The core issue here is that if I make each svn project's data/ directory resolve to the same namespace as $ROOT/data, then implicitly I am giving ASH write access to those directories (via functions like map_to_file). I don't like doing that.

This. I completely agree with this.

I think we can live with /data being treated differently from /relay, /script and /planting. You forgot to mention /planting.

A more contentious issue would be /images/relayimages. What about /svn files in that directory?
 
A more contentious issue would be /images/relayimages. What about /svn files in that directory?

Can scripts directly write to that directory? I didn't think so..

Assuming they can't, it's just a bit of work on my end (which I've already done) to do a search through all svn projects' image/ folders whenever we look for an image locally.

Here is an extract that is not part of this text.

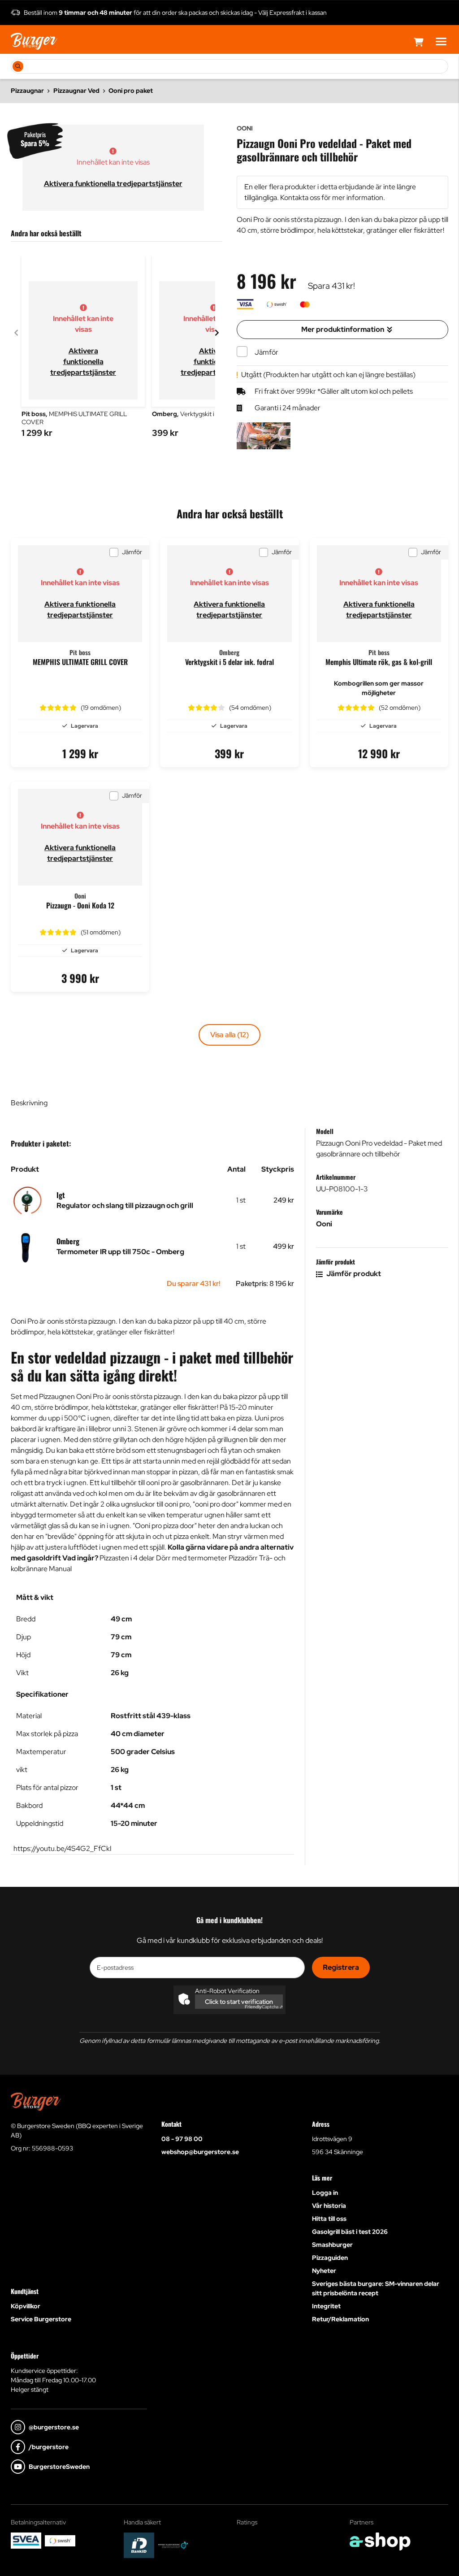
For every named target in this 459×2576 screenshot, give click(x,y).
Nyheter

Seems to work okay in my limited testing.
 
They cannot write to that directory, so that should be fine.

As for making the entire /images directory searchable in /svn... I'm a little worried that cache clear might empty images out of /svn/images unless they are in /svn/images/relayimages.
 
Nah, I wouldn't make cache clear do anything to svn image folders.

The majority of places inside mafia that touch the images folder are actually fine just being told to explicitly only to operate on $ROOT/images. Only one call site (FileUtilities.downloadImage) needs to be told to search through svn projects as well.
 
Something just occurred to me. If /svn/images would override /images and not be cleared like the rest of the cache, then an occasionally discussed concept becomes a lot more viable. Someone can make an image override for KoL by simply putting all the relevant images into his /svn/images directory and letting them take precedence. Unlike the current setup they would not get deleted by cache clear.